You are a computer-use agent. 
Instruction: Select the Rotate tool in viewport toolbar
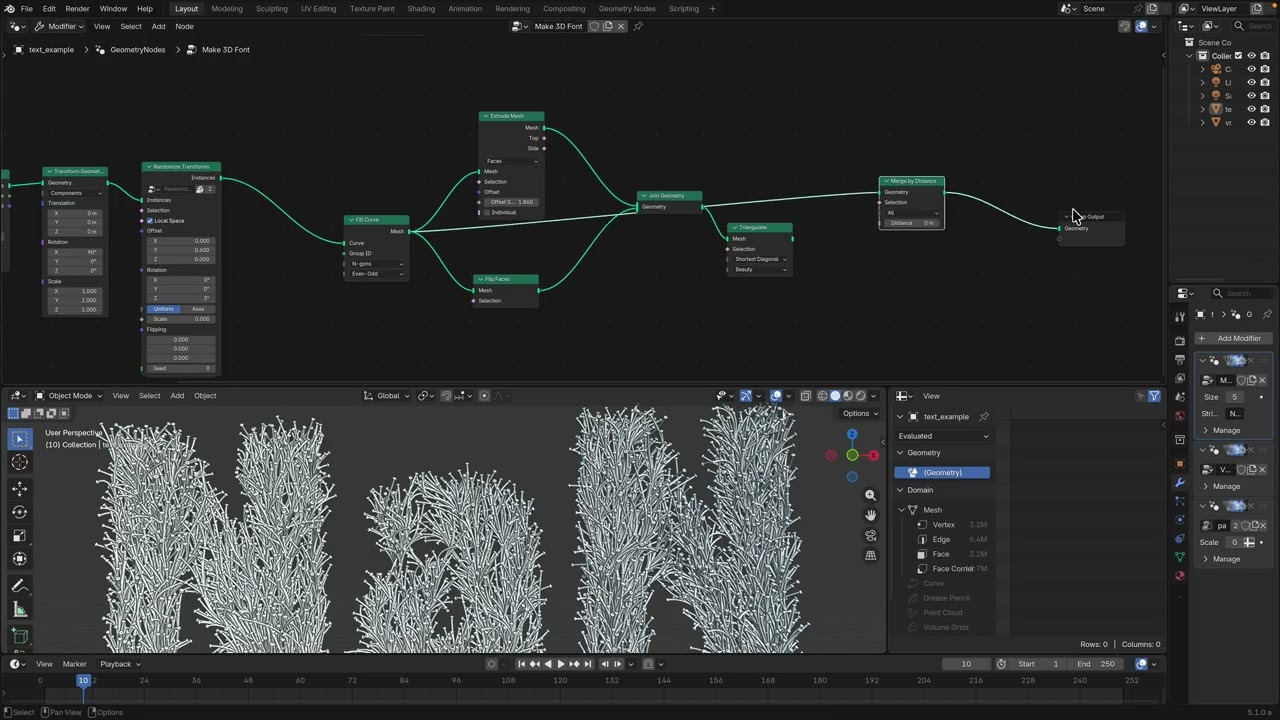[x=19, y=512]
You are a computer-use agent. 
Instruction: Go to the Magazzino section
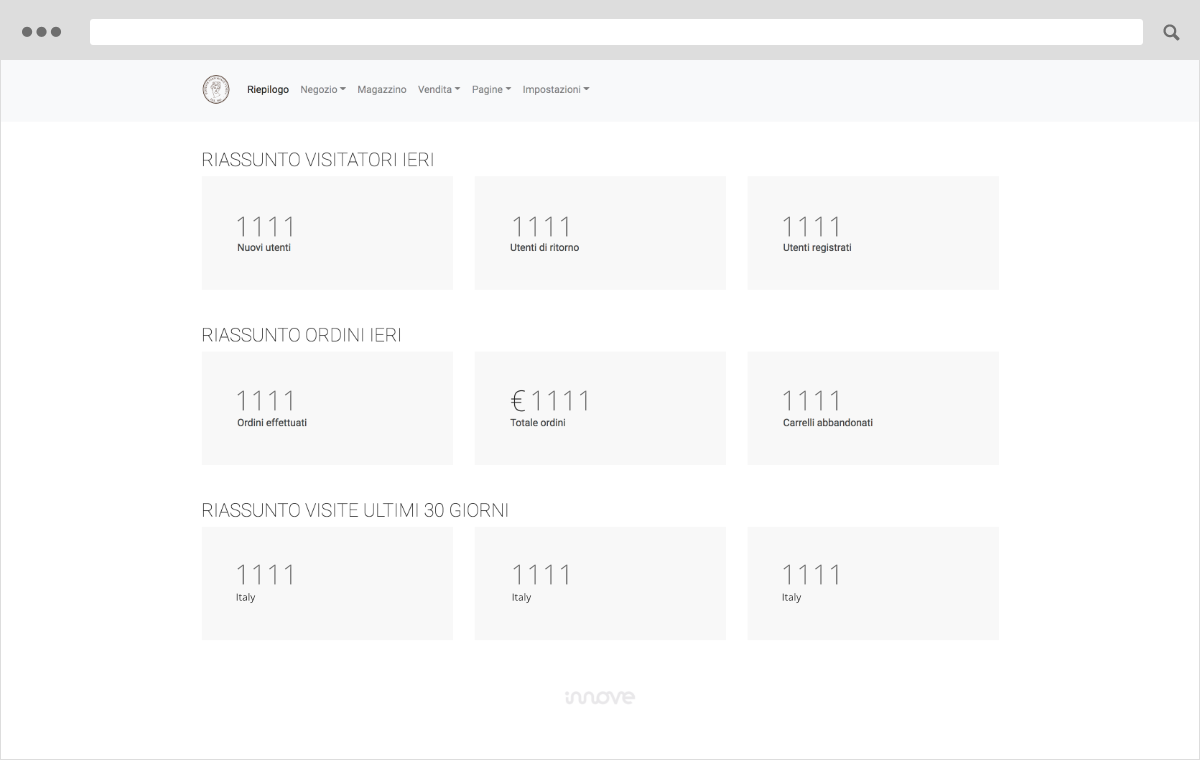tap(382, 90)
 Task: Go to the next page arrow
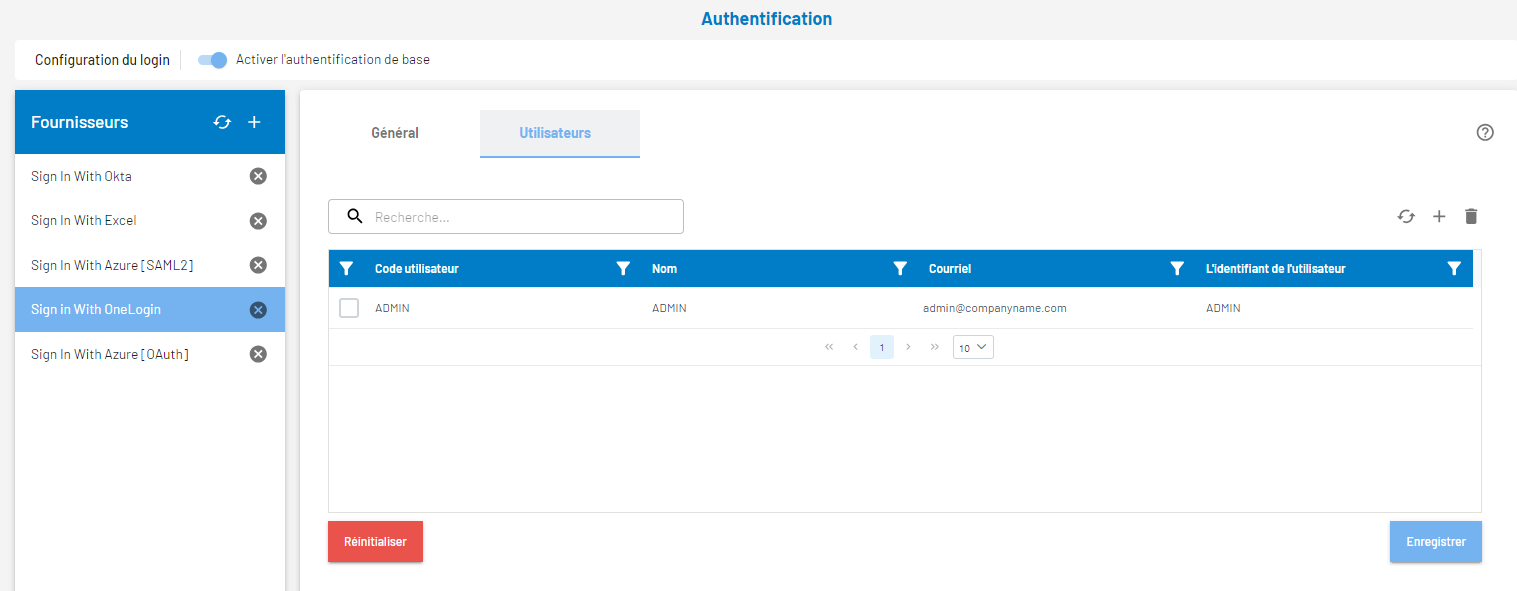(908, 347)
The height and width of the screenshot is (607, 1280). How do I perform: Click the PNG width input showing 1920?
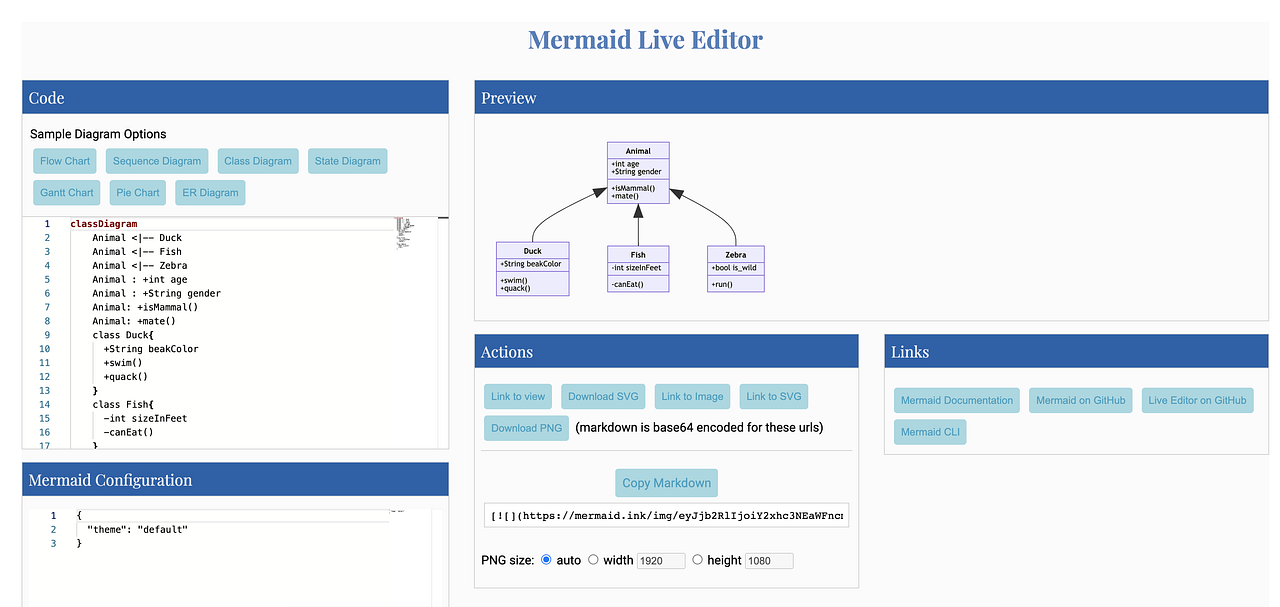pos(660,560)
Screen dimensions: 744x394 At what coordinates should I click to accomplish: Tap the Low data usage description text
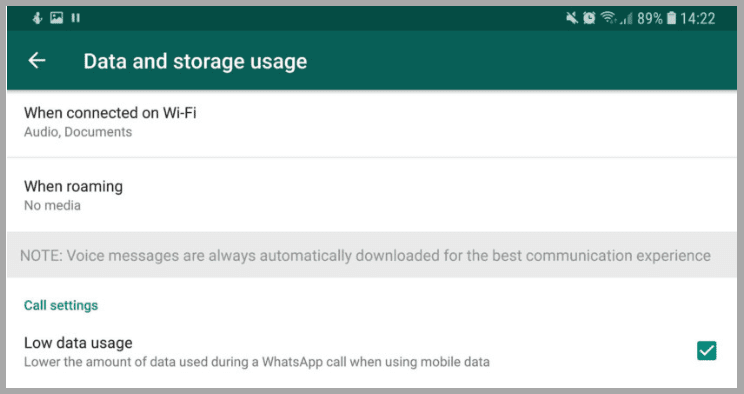point(257,362)
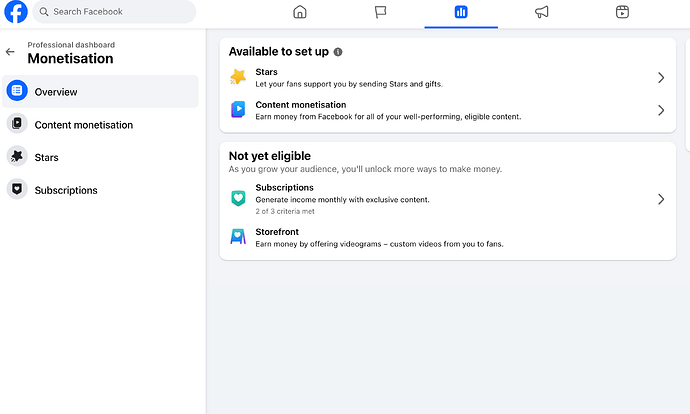Expand the Content monetisation row chevron
Screen dimensions: 690x414
tap(661, 110)
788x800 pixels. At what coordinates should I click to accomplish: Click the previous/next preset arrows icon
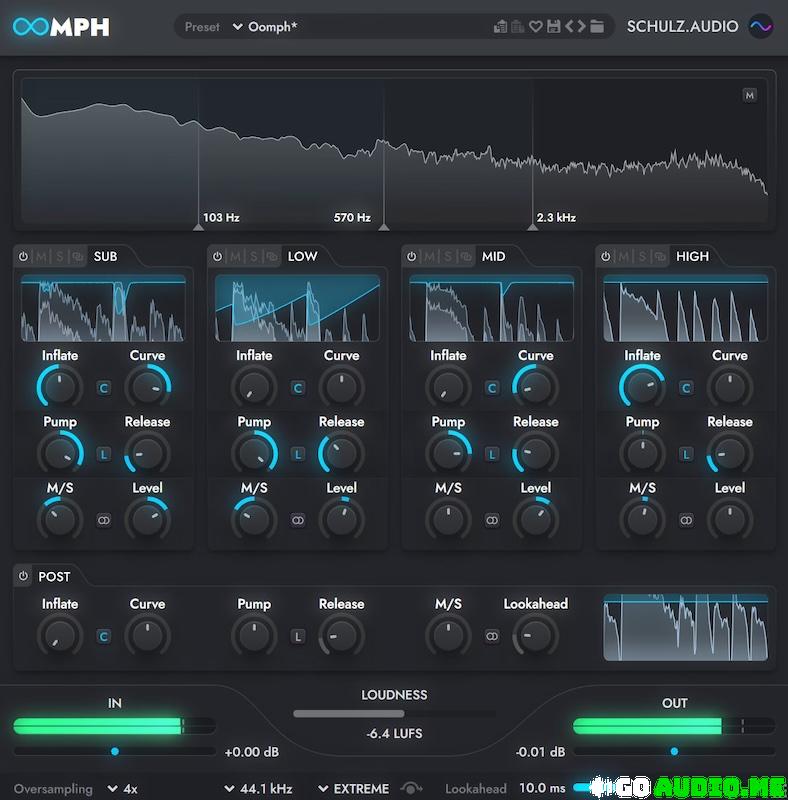(575, 27)
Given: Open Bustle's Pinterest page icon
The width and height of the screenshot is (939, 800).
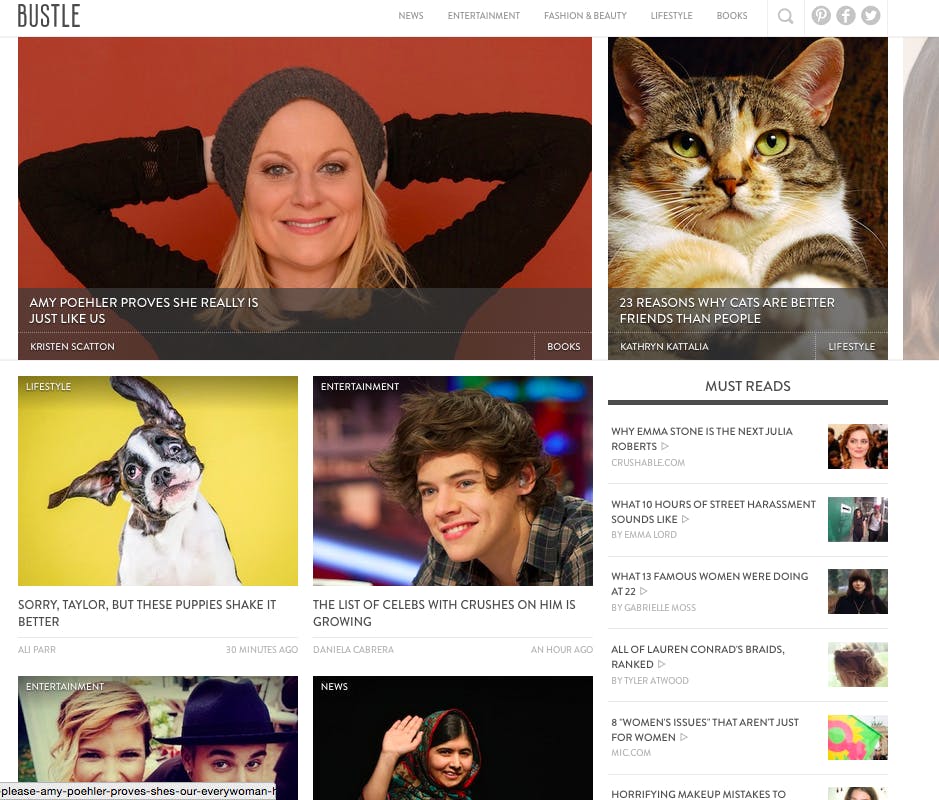Looking at the screenshot, I should coord(821,16).
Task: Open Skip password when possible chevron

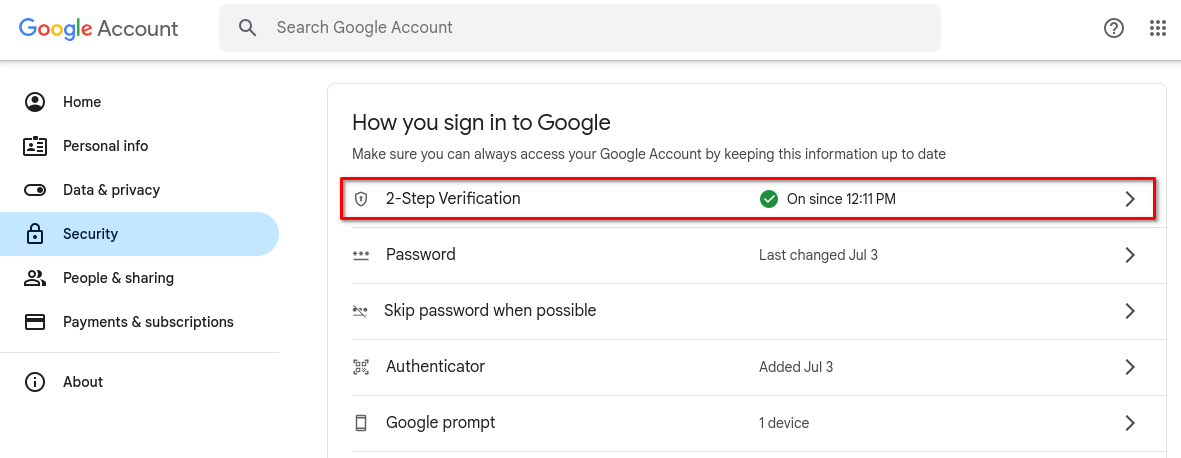Action: point(1130,310)
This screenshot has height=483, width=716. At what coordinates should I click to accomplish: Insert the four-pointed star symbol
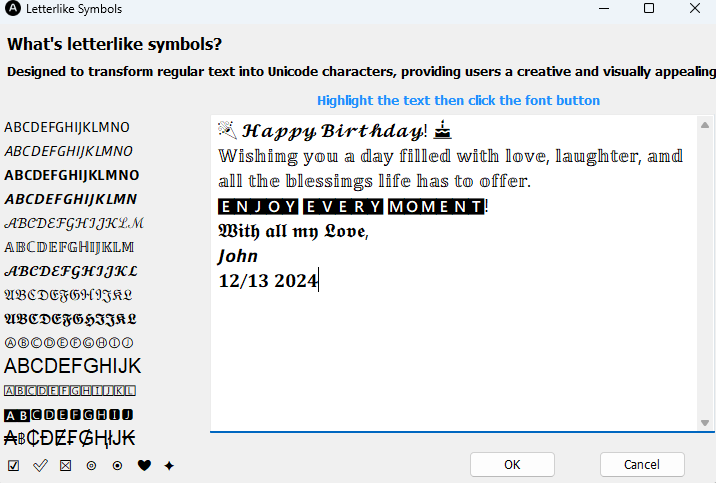click(169, 465)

^^^^^^^^

The problem
The required output is each line above restated verbatim, with all images omitted.

Solution for this task
You are a computer-use agent. 
Instruction: Select the Rotate tool in viewport toolbar
[x=19, y=512]
You are a computer-use agent. 
Instruction: Go to the Magazzino section
tap(382, 90)
 Task: Go to the next page arrow
(908, 347)
The height and width of the screenshot is (607, 1280). How do I perform: Click the PNG width input showing 1920?
pos(660,560)
Screen dimensions: 744x394 At what coordinates should I click to accomplish: Tap the Low data usage description text
point(257,362)
Expand the Content monetisation row chevron
Screen dimensions: 690x414
tap(661, 110)
788x800 pixels. At what coordinates should I click to accomplish: Click the previous/next preset arrows icon
(575, 27)
Given: Open Bustle's Pinterest page icon
The width and height of the screenshot is (939, 800).
Looking at the screenshot, I should coord(821,16).
Task: Open Skip password when possible chevron

Action: point(1130,310)
This screenshot has height=483, width=716. At what coordinates should I click to accomplish: Insert the four-pointed star symbol
click(169, 465)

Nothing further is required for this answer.